How can sex, relationships, and health education pedagogies meaningfully address the role new media plays in young people’s relational lives? How can these pedagogies also take an intersectional and holistic lens to young people’s seemingly individual experiences of sex, gender, relationality, and violence? These are the research questions that have guided Dr. Alanna Goldstein’s work as a SSHRC Postdoctoral Research Fellow this past year. Dr. Goldstein considers these questions as particularly vital to address at this historical moment, as the Covid-19 pandemic has fundamentally altered how young people conduct and experience their social, romantic, sexual, and platonic relationships.
Working alongside Professor Sarah Flicker in the Faculty of Environmental and Urban Change, Dr. Goldstein has been involved in several research projects examining intersections of youth, sexuality, health, and education. She led a year-long qualitative research project with young people across Canada examining their experiences of dating, sexuality, and relationships during the Covid-19 pandemic. This research on teen girls' online dating relationships during COVID-19 revealed that school closures and physical distancing restrictions heightened the already integral role new media and online platforms play in young people’s dating, sexual, romantic, and platonic relationships. This near-total immersion in online spaces appeared to be taking a negative toll on young people’s mental and emotional health, as many new media platforms were seen to degrade communication, connection, and a sense of trust. To the extent that adolescent relationships represent key sites for identify formation and social development, results from this study suggest the need for parents, educators, and policymakers to prioritize young people’s in-person relationships, through ensuring access to in-person schooling, extra-curriculars, and other social and community supports.
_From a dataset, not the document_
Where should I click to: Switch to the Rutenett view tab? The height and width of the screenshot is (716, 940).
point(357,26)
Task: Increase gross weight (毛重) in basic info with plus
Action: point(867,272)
Yet even as Covid-19 measures appeared to negatively impact young people’s health, Dr. Goldstein’s research also indicated that the distance provided by school closures and other isolation measures had provided some youth with the space and time necessary to engage in new modes of self-reflection. Some participants indicated gaining insights into their own relationship patterns, boundaries, and expectations, and many reflected on the newfound visibility of the emotional labour involved in maintaining their relationships at a distance. Results from this study on COVID-19, adolescent relationship maintenance and implications for health education therefore suggest the need for health education pedagogies to move beyond the tendency to discuss youth relationships as existing along a simplistic binary of ‘healthy’ or ‘unhealthy,’ as young people broadly experience their relationships in relation to more nuanced considerations of authenticity, labour, communication, and care. Results also point to the need to better integrate media literacy pedagogies with sex education curricula, as for young people today, sex, love, and the media are intricately interlinked.
In addition to this work, Dr. Goldstein has also taken a leadership research role on a million-dollar research project funded by the Public Health Agency of Canada, in partnership with Planned Parenthood Ottawa and the Ottawa Coalition to End Violence Against Women. She has spent the past year working with community partners to develop a new curriculum intervention for Ontario students aimed at preventing teen dating violence. She led the design, implementation and analysis of focus groups and interviews with Ontario youth from marginalized populations to better understand how they construct their ideas of healthy and unhealthy relationships, and how they would like to see these topics addressed in schools. Participants suggested that current sex education pedagogies continue to be Eurocentric and heteronormative in ways that do not resonate with many Ontario students. They also suggested that new media and media representations were central to how they developed their notions of desirable relationships, and that these topics should be more explicitly included in relationships education curricula. Drawing on this data, Dr. Goldstein assisted in the development of a 5-part workshop series that is culturally inclusive, trauma-informed, and that better centres the lives and experiences of LGBTQ + youth. This curriculum will be delivered in virtual Grade 9 classes in Ontario schools in 2021-2022, and Dr. Goldstein will be involved in the evaluation study measuring its efficacy.
Dr. Alanna Goldstein’s work examines intersections of youth, sexuality, media, health, and pedagogy. She is deeply invested in conducting qualitative research with young people that attends to the stories they tell about their relational lives, and that moves beyond the tendency to construct young people as inherently at-risk. She is committed to developing sex, relationships, and health education pedagogies that are meaningful, comprehensive, and intersectional, and that centre an ethics of care.